**Exercise instructions:** Rewrite the entries below, changing each "How do I perform:" to "What should I click to do this:" and keeping everything else the same.

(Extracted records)
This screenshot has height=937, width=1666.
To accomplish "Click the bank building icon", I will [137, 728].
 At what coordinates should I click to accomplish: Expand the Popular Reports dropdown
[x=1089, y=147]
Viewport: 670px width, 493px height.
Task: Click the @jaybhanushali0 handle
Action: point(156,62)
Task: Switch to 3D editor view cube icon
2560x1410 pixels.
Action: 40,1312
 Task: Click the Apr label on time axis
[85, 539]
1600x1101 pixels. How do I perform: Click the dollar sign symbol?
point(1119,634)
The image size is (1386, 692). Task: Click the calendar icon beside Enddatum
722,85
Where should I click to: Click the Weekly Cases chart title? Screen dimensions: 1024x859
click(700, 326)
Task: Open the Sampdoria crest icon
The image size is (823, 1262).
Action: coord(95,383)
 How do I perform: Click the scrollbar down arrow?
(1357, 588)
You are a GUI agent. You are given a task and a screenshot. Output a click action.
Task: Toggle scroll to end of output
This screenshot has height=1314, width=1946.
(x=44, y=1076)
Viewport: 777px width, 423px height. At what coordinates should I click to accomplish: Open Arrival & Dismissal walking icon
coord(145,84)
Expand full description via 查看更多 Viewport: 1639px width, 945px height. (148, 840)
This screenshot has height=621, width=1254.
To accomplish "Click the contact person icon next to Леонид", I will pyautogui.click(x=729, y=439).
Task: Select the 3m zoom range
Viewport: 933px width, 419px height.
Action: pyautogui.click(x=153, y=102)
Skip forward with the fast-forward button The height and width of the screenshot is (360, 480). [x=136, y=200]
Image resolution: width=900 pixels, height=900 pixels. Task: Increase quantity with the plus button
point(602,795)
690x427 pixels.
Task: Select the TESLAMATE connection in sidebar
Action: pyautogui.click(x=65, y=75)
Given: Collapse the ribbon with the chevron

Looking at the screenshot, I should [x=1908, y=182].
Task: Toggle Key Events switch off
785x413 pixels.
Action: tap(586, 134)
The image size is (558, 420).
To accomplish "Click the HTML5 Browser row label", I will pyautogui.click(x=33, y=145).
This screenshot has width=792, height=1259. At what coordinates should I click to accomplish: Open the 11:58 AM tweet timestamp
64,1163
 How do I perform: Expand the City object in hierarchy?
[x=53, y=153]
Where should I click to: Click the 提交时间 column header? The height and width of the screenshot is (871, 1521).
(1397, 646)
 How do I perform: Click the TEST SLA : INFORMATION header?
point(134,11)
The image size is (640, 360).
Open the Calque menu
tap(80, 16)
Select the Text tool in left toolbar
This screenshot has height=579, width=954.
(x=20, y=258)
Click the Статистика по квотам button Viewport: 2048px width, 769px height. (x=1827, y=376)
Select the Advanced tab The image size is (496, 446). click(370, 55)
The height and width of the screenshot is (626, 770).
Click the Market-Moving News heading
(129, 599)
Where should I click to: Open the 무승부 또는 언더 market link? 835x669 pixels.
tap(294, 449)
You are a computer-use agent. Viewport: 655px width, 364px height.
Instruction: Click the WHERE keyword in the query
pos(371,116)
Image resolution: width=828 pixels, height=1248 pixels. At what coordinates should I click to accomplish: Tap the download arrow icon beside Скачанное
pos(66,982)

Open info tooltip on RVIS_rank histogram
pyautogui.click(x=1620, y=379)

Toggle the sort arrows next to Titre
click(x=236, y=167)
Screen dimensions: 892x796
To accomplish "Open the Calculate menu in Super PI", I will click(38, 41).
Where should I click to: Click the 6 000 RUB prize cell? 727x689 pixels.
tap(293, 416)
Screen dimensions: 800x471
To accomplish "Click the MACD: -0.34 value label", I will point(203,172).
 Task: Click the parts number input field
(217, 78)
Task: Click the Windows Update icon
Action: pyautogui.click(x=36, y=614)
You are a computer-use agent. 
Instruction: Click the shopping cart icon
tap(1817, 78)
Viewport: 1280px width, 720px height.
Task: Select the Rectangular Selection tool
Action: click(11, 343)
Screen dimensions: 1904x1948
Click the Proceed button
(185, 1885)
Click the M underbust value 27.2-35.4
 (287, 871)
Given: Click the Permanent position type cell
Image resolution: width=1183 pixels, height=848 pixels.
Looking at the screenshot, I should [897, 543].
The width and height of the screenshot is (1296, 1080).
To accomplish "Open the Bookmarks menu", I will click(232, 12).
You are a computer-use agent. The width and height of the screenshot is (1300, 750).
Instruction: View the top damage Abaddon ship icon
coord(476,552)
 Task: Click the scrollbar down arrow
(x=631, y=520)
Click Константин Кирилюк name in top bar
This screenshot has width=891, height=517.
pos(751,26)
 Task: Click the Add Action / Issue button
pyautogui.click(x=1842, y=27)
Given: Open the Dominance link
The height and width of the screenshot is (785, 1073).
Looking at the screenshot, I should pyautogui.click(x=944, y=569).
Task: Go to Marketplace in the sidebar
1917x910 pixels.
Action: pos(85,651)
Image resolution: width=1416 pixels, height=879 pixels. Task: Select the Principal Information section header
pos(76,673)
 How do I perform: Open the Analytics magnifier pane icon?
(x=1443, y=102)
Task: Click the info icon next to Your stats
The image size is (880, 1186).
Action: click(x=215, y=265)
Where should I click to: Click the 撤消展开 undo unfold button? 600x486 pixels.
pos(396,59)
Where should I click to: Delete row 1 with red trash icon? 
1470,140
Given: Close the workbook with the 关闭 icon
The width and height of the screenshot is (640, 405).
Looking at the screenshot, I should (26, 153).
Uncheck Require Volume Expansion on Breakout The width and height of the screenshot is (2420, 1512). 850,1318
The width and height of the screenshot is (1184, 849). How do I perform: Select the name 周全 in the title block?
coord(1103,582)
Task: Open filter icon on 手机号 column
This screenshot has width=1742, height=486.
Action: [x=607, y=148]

**Solution to the problem:**
This screenshot has height=937, width=1666.
To accomplish "Click the bank building icon", I will [137, 728].
 At what coordinates should I click to accomplish: Expand the Popular Reports dropdown
[x=1089, y=147]
Viewport: 670px width, 493px height.
Task: Click the @jaybhanushali0 handle
Action: point(156,62)
Task: Switch to 3D editor view cube icon
2560x1410 pixels.
Action: 40,1312
 Task: Click the Apr label on time axis
[85, 539]
1600x1101 pixels. What should I click to do this: Click the dollar sign symbol?
point(1119,634)
The image size is (1386, 692). Task: Click the calendar icon beside Enddatum
722,85
Where should I click to: Click the Weekly Cases chart title? Screen dimensions: 1024x859
click(700, 326)
Task: Open the Sampdoria crest icon
The image size is (823, 1262).
Action: coord(95,383)
 What should I click to do this: Click the scrollbar down arrow?
(1357, 588)
You are a GUI agent. You are given a task and a screenshot. Output a click action.
Task: Toggle scroll to end of output
This screenshot has height=1314, width=1946.
(x=44, y=1076)
Viewport: 777px width, 423px height. At what coordinates should I click to accomplish: Open Arrival & Dismissal walking icon
coord(145,84)
Expand full description via 查看更多 Viewport: 1639px width, 945px height. (148, 840)
This screenshot has height=621, width=1254.
To accomplish "Click the contact person icon next to Леонид", I will pyautogui.click(x=729, y=439).
Task: Select the 3m zoom range
Viewport: 933px width, 419px height.
Action: pyautogui.click(x=153, y=102)
Skip forward with the fast-forward button The height and width of the screenshot is (360, 480). [x=136, y=200]
Image resolution: width=900 pixels, height=900 pixels. Task: Increase quantity with the plus button
point(602,795)
690x427 pixels.
Task: Select the TESLAMATE connection in sidebar
Action: pyautogui.click(x=65, y=75)
Given: Collapse the ribbon with the chevron

Looking at the screenshot, I should [x=1908, y=182].
Task: Toggle Key Events switch off
785x413 pixels.
Action: tap(586, 134)
The image size is (558, 420).
To accomplish "Click the HTML5 Browser row label", I will pyautogui.click(x=33, y=145).
This screenshot has width=792, height=1259. At what coordinates should I click to accomplish: Open the 11:58 AM tweet timestamp
64,1163
 What should I click to do this: Expand the City object in hierarchy?
[x=53, y=153]
Where should I click to: Click the 提交时间 column header? The height and width of the screenshot is (871, 1521).
(1397, 646)
 What should I click to do this: Click the TEST SLA : INFORMATION header?
point(134,11)
The image size is (640, 360).
Open the Calque menu
tap(80, 16)
Select the Text tool in left toolbar
This screenshot has height=579, width=954.
(x=20, y=258)
Click the Статистика по квотам button Viewport: 2048px width, 769px height. (x=1827, y=376)
Select the Advanced tab The image size is (496, 446). click(370, 55)
The height and width of the screenshot is (626, 770).
Click the Market-Moving News heading
(129, 599)
Where should I click to: Open the 무승부 또는 언더 market link? 835x669 pixels.
tap(294, 449)
You are a computer-use agent. Viewport: 655px width, 364px height.
Instruction: Click the WHERE keyword in the query
pos(371,116)
Image resolution: width=828 pixels, height=1248 pixels. At what coordinates should I click to accomplish: Tap the download arrow icon beside Скачанное
pos(66,982)

Open info tooltip on RVIS_rank histogram
pyautogui.click(x=1620, y=379)

Toggle the sort arrows next to Titre
click(x=236, y=167)
Screen dimensions: 892x796
To accomplish "Open the Calculate menu in Super PI", I will click(38, 41).
Where should I click to: Click the 6 000 RUB prize cell? 727x689 pixels.
tap(293, 416)
Screen dimensions: 800x471
To accomplish "Click the MACD: -0.34 value label", I will point(203,172).
 Task: Click the parts number input field
(217, 78)
Task: Click the Windows Update icon
Action: pyautogui.click(x=36, y=614)
You are a computer-use agent. 
Instruction: Click the shopping cart icon
tap(1817, 78)
Viewport: 1280px width, 720px height.
Task: Select the Rectangular Selection tool
Action: click(11, 343)
Screen dimensions: 1904x1948
Click the Proceed button
(185, 1885)
Click the M underbust value 27.2-35.4
 (287, 871)
Given: Click the Permanent position type cell
Image resolution: width=1183 pixels, height=848 pixels.
Looking at the screenshot, I should [897, 543].
The width and height of the screenshot is (1296, 1080).
To accomplish "Open the Bookmarks menu", I will click(232, 12).
You are a computer-use agent. The width and height of the screenshot is (1300, 750).
Instruction: View the top damage Abaddon ship icon
coord(476,552)
 Task: Click the scrollbar down arrow
(x=631, y=520)
Click Константин Кирилюк name in top bar
This screenshot has width=891, height=517.
pos(751,26)
 Task: Click the Add Action / Issue button
pyautogui.click(x=1842, y=27)
Given: Open the Dominance link
The height and width of the screenshot is (785, 1073).
Looking at the screenshot, I should pyautogui.click(x=944, y=569).
Task: Go to Marketplace in the sidebar
1917x910 pixels.
Action: pos(85,651)
Image resolution: width=1416 pixels, height=879 pixels. Task: Select the Principal Information section header
pos(76,673)
 What should I click to do this: Open the Analytics magnifier pane icon?
(x=1443, y=102)
Task: Click the info icon next to Your stats
The image size is (880, 1186).
Action: click(x=215, y=265)
Where should I click to: Click the 撤消展开 undo unfold button? 600x486 pixels.
pos(396,59)
Where should I click to: Delete row 1 with red trash icon? 
1470,140
Given: Close the workbook with the 关闭 icon
The width and height of the screenshot is (640, 405).
Looking at the screenshot, I should (26, 153).
Uncheck Require Volume Expansion on Breakout The width and height of the screenshot is (2420, 1512). 850,1318
The width and height of the screenshot is (1184, 849). What should I click to do this: Select the name 周全 in the title block?
coord(1103,582)
Task: Open filter icon on 手机号 column
This screenshot has width=1742, height=486.
Action: [x=607, y=148]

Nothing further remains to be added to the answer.